> **Collected data entries**
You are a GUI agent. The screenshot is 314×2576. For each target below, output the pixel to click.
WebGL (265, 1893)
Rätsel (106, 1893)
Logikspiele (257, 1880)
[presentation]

> **Your instructions**
All entries are to be returned word for word.

> **Written answer**
You are a GUI agent. The screenshot is 314×2576. For each target below, output the pixel to click.
WebGL (265, 1893)
Rätsel (106, 1893)
Logikspiele (257, 1880)
[presentation]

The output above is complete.